Mixte. On parle beaucoup autour du film de culture rave, de techno… des termes très généraux qui veulent un peu tout et rien dire. Pouvez-vous définir plus spécifiquement la musique que l’on entend dans “Sirāt” ?
Kangding Ray. Il faut distinguer le style de musique et le milieu de la fête qui est représenté, et qui est la free party. La techno est présente dans cette culture et ce style de vie, mais aussi dans d’autres endroits très différents, comme des clubs, ou même des choses très commerciales. La free party est l’expression la plus brute, la plus indépendante et la plus hors système de cette musique. Les travellers sont attachés à ces distinctions car ils ne veulent pas être assimilés à des modes de vie plus mainstream. Quant à ma musique, je dirais que c’est une techno un peu cinématique, expérimentale, peut-être aussi brute, parfois sombre, parfois chargée de lumière.
Óliver Laxe. Le voyage que j’ai voulu proposer au spectateur est un voyage où la musique au début est beaucoup plus tribale, ancrée dans la terre avec le kick, puis suivie d’une chute dans la nuit, d’une chute dans l’obscurité. Ces couches de bad trip que l’on ajoutait allaient ensuite rester, alors que le kick allait partir. C’est une musique un peu tribale, qui peut se rapprocher des musiques traditionnelles que l’on retrouve partout dans le monde, et qui ont pour moi un lien évident avec la teuf. Donc à mesure que le film avance, on glisse vers l’ambient, on laisse la techno de côté. Il y a moins de mélodie, en même temps qu’il y a moins de narration.
M. Il y a un motif mélodique très simple et récurrent dans le dernier acte, qui peut évoquer celui que les humains jouent aux extraterrestres dans Rencontres du troisième type, dans une version mineure et sombre : comme une série de notes qui fait communiquer deux mondes.

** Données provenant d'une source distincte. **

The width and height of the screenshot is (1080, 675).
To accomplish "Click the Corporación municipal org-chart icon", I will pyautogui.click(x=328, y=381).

K.R. Oui, et qui nous sert aussi justement à passer de la techno à cette deuxième texture plus spirituelle et éthérée.
M. L’abandon progressif du kick a-t-il une valeur symbolique ? Qu’est-ce que c’est au fond le kick : le battement du cœur ?
O. L. Bien évidemment, et on connecte à ce rythme parce qu’on l’a dans notre intériorité. La musique de David, dans des tracks comme Sirāt ou Desierto, a une forte mélancolie. Il me parlait quand on travaillait de la sensation “afterglow”, c’est ça ?
K.R. Oui, c’est le nom qu’on donne à cet état qui vient après la transe, et qui est un mélange de mélancolie, de bonheur profond, de dénuement. C’est un peu le umami des émotions, il y a tout dedans.